One would say that it must be that the ray DG in passing through the upper piece has lost something which is necessary to move the matter which serves for the irregular refraction; and that likewise CE has lost that which was necessary to move the matter which serves for regular refraction: but there is yet another thing which upsets this reasoning.

It is that when one disposes the two crystals in such a way that the planes which constitute the principal sections intersect one another at right angles, whether the neighbouring surfaces are parallel or not, then the ray which has come by the regular refraction, as DG, undergoes only an irregular refraction in the lower piece; and on the contrary the ray which has come by the irregular refraction, as CE, undergoes only a regular refraction.
But in all the infinite other positions, besides those which I have just stated, the rays DG, CE, divide themselves anew each one into two, by refraction in the lower crystal so that from the single ray AB there are four, sometimes of equal brightness, sometimes some much less bright than others, according to the varying agreement in the positions of the crystals: but they do not appear to have all together more light than the single ray AB.
When one considers here how, while the rays CE, DG, remain the same, it depends on the position that one gives to the lower piece, whether it divides them both in two, or whether it does not divide them, and yet how the ray AB above is always divided, it seems that one is obliged to conclude that the waves of light, after having passed through the first crystal, acquire a certain form or disposition in virtue of which, when meeting the texture of the second crystal, in certain positions, they can move the two different kinds of matter which serve for the two species of refraction; and when meeting the second crystal in another position are able to move only one of these kinds of matter.

But to tell how this occurs, I have hitherto found nothing which satisfies me.
Leaving then to others this research, I pass to what I have to say touching the cause of the extraordinary figure of this crystal, and why it cleaves easily in three different senses, parallel to any one of its surfaces.
There are many bodies, vegetable, mineral, and congealed salts, which are formed with certain regular angles and figures.

Thus among flowers there are many which have their leaves disposed in ordered polygons, to the number of 3, 4, 5, or 6 sides, but not more.

Instructions for the task - List every ray that the passage on double refraction in crystals identifies by a pair of letters.

Provided material -
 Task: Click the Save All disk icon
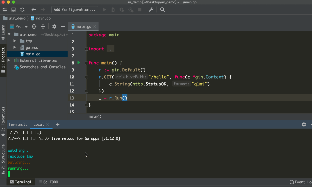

Finished answer - AB, CE, DG